Bouhou, jettons-lui des cailloux !
Oui, je l'avoue à la face du monde : je n'ai pas beaucoup d'amis. J'ai trois amies que je considère comme les meilleures avec qui je discute de manière hebdomadaire sur facebook et que je vois de temps en temps pour de joyeuses soirées films d'horreur. J'ai un meilleur ami que je considère comme mon grand-frère, mais que je vois rarement et à qui je parle tout aussi rarement (msn, tout ça, c'est pas trop son dada).
Et... c'est tout.
Peu de gens à qui je me confierais vraiment hyper profondément, peu de gens que j’appellerais si je tuais quelqu'un en pleine nuit et que le cadavre avait besoin d'une seconde paire de bras pour être traîné dans un trou en forêt, peu de gens devant qui je ne me sentirais pas gênée de lâcher un petit pet...

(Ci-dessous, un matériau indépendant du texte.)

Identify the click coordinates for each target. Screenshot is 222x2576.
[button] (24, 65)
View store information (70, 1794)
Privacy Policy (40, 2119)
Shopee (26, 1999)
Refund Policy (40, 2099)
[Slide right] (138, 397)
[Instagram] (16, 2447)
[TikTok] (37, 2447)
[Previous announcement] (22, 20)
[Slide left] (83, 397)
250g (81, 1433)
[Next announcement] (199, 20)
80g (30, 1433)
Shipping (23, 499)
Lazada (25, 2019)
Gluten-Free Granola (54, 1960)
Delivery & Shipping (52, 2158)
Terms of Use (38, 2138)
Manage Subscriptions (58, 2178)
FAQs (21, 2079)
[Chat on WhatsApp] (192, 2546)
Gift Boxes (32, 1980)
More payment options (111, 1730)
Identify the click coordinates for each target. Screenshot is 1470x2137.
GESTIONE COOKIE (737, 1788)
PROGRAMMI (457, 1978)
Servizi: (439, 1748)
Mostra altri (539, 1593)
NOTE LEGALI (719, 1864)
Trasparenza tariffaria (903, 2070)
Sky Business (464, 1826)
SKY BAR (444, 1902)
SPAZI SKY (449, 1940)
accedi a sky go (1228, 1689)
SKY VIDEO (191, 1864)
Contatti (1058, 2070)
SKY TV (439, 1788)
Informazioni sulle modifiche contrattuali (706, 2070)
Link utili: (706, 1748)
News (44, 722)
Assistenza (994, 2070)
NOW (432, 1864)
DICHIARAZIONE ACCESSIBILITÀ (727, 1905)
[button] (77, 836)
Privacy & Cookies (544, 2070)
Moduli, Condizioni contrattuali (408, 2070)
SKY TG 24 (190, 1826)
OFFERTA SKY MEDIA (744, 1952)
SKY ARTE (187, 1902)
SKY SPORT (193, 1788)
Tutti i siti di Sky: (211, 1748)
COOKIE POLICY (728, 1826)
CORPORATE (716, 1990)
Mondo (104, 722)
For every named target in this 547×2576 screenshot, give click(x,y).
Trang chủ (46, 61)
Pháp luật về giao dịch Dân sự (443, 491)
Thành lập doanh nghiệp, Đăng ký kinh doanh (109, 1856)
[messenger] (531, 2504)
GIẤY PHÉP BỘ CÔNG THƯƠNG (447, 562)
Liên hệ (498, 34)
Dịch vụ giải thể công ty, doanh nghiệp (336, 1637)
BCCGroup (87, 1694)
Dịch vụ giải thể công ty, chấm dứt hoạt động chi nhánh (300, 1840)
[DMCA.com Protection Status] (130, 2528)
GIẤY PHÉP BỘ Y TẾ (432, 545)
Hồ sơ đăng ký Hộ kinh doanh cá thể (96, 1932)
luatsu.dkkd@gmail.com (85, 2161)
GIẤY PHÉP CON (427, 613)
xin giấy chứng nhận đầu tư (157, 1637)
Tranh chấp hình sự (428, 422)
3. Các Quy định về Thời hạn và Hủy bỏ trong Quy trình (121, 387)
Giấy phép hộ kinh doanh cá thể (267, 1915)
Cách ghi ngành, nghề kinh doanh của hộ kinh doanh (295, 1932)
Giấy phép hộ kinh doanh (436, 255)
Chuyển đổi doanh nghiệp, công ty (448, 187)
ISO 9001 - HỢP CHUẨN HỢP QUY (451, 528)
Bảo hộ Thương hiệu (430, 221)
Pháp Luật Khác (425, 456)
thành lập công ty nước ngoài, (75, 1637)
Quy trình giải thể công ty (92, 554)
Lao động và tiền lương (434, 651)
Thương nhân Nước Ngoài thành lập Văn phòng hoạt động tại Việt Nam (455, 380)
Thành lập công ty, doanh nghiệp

Alors, voilà, on dira ce qu'on veut, mais c'est un fait : je suis associale. Ce n'est pas que je sois foncièrement désagréable, au contraire. Je suis une fille plutôt calme et conciliante, j'essaie d'aider chacun du mieux que je peux et si on me parle, je réponds. Mais, l'inévitable finit toujours par se produire : dès que quelqu'un tente une ébauche d'amitié avec moi, qu'il cherche à me parler régulièrement, qu'il demande de mes nouvelles, qu'il a l'air de bien m'aimer... Eh bien, je me ferme comme une huître. Cette personne se cogne à un mur d'indifférence et de solitude. Généralement, quand je remarque que quelqu'un veut potentiellement être mon ami, je coupe les ponts. J'arrête de répondre à ses messages, et je ne lui fais que de petits signes de la main si je le croise dans la rue.
Suis-je une garce ? Non. Il y a certainement une excellente raison à tout cela. Et cette raison, c'est que j'ai peur. Je ne suis plus habituée à ce qu'on soit gentil avec moi. J'ai l'impression que toute nuance de gentillesse, d'attachement et de sensibilité n'est que le préambule à quelque chose de beaucoup moins agréable : la fin.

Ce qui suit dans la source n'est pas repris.